(Saved entries)
● ● ● ● ●
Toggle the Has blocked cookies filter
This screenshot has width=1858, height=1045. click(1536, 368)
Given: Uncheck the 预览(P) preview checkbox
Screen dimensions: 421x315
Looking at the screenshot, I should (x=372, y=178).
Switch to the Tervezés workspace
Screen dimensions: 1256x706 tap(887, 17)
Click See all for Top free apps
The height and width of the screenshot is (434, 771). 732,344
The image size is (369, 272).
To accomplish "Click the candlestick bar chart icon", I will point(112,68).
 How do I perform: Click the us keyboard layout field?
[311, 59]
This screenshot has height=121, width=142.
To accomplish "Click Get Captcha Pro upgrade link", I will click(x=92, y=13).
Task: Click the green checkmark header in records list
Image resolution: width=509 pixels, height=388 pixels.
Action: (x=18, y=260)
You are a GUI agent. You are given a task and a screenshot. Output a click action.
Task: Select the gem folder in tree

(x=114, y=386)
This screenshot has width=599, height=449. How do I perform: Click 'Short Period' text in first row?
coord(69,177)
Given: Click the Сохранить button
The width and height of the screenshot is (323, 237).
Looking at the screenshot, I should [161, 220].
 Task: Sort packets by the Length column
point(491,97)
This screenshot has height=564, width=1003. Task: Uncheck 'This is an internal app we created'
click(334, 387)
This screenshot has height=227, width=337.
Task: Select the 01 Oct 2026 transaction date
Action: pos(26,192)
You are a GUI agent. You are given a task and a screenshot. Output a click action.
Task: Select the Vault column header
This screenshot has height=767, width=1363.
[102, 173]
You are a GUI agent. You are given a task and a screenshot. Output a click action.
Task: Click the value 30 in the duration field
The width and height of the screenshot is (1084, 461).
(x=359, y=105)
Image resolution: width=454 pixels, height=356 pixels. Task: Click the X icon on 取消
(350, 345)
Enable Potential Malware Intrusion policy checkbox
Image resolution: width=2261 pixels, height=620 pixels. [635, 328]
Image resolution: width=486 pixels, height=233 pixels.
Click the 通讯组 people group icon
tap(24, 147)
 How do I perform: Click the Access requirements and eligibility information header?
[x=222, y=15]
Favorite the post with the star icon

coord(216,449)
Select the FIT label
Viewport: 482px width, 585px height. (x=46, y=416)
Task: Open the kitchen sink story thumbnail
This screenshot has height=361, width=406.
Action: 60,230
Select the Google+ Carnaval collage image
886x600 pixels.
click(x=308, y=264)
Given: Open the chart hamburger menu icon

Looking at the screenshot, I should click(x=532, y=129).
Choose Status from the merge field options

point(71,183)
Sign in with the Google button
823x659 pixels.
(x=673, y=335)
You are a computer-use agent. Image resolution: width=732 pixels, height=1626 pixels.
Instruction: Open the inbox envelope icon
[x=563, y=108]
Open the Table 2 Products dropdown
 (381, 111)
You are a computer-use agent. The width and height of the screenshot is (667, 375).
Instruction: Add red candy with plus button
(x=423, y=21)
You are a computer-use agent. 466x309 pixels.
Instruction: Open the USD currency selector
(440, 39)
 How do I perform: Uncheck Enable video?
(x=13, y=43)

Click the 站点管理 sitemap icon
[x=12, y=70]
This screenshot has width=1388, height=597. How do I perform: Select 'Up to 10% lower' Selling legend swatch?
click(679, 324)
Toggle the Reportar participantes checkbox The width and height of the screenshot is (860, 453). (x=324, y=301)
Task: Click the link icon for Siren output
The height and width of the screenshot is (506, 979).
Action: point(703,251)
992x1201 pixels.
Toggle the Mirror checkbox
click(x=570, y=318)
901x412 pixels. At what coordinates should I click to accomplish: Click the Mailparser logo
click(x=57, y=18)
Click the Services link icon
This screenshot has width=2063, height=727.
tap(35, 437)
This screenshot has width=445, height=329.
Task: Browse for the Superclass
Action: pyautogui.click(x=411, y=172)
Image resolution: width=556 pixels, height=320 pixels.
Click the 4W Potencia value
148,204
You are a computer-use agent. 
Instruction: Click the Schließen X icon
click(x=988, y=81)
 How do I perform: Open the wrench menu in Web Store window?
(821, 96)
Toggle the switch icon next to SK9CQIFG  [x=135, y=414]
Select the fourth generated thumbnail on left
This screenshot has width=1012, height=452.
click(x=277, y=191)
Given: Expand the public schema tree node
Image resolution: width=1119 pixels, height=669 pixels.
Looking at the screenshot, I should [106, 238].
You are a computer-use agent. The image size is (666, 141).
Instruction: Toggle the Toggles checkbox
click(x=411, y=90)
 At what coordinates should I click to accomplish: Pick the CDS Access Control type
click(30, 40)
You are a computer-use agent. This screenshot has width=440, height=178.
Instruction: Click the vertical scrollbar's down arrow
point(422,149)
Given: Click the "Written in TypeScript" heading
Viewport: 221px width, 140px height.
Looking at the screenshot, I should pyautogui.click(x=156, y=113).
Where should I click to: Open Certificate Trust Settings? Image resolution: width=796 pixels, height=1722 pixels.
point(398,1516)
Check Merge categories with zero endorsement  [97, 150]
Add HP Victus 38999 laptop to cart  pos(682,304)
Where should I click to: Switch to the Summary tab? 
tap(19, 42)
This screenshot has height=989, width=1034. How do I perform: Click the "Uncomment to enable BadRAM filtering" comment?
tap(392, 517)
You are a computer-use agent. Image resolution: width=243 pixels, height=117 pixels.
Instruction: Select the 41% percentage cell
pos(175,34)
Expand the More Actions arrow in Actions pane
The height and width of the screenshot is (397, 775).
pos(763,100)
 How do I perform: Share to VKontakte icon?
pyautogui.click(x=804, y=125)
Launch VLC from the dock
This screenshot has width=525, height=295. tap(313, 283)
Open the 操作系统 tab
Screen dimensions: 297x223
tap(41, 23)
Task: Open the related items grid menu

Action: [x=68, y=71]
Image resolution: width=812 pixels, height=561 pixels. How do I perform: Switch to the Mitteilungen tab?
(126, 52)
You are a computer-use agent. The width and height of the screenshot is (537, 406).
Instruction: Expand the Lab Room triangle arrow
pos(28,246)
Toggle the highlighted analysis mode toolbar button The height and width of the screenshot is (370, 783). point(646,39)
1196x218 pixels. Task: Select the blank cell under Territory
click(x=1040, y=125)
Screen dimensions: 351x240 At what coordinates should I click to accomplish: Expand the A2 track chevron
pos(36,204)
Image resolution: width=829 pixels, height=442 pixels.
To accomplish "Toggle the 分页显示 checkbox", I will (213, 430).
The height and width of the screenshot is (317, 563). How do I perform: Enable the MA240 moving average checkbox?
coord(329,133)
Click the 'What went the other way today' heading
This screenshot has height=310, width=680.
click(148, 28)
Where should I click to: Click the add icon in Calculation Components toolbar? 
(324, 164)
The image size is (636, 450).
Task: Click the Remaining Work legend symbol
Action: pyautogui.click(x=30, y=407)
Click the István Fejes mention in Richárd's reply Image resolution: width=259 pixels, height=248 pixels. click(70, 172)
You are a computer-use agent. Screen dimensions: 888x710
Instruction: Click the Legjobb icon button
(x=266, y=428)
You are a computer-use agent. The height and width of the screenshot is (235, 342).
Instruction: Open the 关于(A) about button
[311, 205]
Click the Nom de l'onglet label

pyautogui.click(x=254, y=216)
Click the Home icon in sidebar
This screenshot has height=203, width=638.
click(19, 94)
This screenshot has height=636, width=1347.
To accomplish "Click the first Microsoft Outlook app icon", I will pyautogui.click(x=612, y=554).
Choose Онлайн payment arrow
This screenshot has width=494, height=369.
● ● ● ● ●
## [PROBLEM STATEMENT]
State only how many lines above hold the string "computer".

## [COMPLETED TASK]
10